→ What to produce
Copy out every entry, keeping each character the same.

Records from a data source
#####

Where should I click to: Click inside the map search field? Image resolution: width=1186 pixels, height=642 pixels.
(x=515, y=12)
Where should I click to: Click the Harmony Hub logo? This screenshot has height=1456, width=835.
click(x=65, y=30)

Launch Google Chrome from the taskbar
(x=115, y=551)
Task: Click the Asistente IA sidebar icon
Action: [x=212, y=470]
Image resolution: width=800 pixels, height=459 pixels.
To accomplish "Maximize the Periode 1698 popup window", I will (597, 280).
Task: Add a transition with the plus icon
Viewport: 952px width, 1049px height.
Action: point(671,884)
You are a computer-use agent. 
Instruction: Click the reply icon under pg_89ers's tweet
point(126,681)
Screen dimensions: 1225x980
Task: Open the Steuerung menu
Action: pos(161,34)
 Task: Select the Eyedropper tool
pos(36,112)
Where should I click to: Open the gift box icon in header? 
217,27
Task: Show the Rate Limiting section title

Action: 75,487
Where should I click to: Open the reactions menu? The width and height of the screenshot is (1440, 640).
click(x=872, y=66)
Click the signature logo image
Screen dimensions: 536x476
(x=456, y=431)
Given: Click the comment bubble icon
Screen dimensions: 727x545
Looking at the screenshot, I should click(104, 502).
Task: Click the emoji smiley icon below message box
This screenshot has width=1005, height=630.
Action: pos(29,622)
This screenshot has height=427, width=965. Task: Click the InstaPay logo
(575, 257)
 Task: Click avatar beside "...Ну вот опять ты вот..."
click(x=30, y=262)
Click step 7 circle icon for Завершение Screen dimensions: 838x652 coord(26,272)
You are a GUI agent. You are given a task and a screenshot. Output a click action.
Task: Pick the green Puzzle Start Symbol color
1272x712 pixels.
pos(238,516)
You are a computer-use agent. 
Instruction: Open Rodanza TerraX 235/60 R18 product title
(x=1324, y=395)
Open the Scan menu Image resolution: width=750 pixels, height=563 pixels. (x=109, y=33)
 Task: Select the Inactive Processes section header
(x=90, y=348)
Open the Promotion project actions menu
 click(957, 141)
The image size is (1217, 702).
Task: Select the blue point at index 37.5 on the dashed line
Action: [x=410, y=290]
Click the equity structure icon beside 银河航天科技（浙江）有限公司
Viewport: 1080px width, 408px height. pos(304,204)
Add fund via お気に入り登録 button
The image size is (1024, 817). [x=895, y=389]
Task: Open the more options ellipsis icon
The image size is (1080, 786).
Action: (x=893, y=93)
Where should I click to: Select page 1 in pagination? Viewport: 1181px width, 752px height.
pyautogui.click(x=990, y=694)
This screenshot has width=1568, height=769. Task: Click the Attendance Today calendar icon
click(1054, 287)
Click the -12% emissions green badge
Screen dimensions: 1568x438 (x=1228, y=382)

#####

→ Final answer
Where should I click to: Click inside the map search field? Image resolution: width=1186 pixels, height=642 pixels.
(x=515, y=12)
Where should I click to: Click the Harmony Hub logo? This screenshot has height=1456, width=835.
click(x=65, y=30)

Launch Google Chrome from the taskbar
(x=115, y=551)
Task: Click the Asistente IA sidebar icon
Action: [x=212, y=470]
Image resolution: width=800 pixels, height=459 pixels.
To accomplish "Maximize the Periode 1698 popup window", I will (597, 280).
Task: Add a transition with the plus icon
Viewport: 952px width, 1049px height.
Action: point(671,884)
You are a computer-use agent. 
Instruction: Click the reply icon under pg_89ers's tweet
point(126,681)
Screen dimensions: 1225x980
Task: Open the Steuerung menu
Action: pos(161,34)
 Task: Select the Eyedropper tool
pos(36,112)
Where should I click to: Open the gift box icon in header? 
217,27
Task: Show the Rate Limiting section title

Action: 75,487
Where should I click to: Open the reactions menu? The width and height of the screenshot is (1440, 640).
click(x=872, y=66)
Click the signature logo image
Screen dimensions: 536x476
(x=456, y=431)
Given: Click the comment bubble icon
Screen dimensions: 727x545
Looking at the screenshot, I should click(104, 502).
Task: Click the emoji smiley icon below message box
This screenshot has width=1005, height=630.
Action: pos(29,622)
This screenshot has height=427, width=965. Task: Click the InstaPay logo
(575, 257)
 Task: Click avatar beside "...Ну вот опять ты вот..."
click(x=30, y=262)
Click step 7 circle icon for Завершение Screen dimensions: 838x652 coord(26,272)
You are a GUI agent. You are given a task and a screenshot. Output a click action.
Task: Pick the green Puzzle Start Symbol color
1272x712 pixels.
pos(238,516)
You are a computer-use agent. 
Instruction: Open Rodanza TerraX 235/60 R18 product title
(x=1324, y=395)
Open the Scan menu Image resolution: width=750 pixels, height=563 pixels. (x=109, y=33)
 Task: Select the Inactive Processes section header
(x=90, y=348)
Open the Promotion project actions menu
 click(957, 141)
The image size is (1217, 702).
Task: Select the blue point at index 37.5 on the dashed line
Action: [x=410, y=290]
Click the equity structure icon beside 银河航天科技（浙江）有限公司
Viewport: 1080px width, 408px height. pos(304,204)
Add fund via お気に入り登録 button
The image size is (1024, 817). [x=895, y=389]
Task: Open the more options ellipsis icon
The image size is (1080, 786).
Action: (x=893, y=93)
Where should I click to: Select page 1 in pagination? Viewport: 1181px width, 752px height.
pyautogui.click(x=990, y=694)
This screenshot has width=1568, height=769. Task: Click the Attendance Today calendar icon
click(1054, 287)
Click the -12% emissions green badge
Screen dimensions: 1568x438 (x=1228, y=382)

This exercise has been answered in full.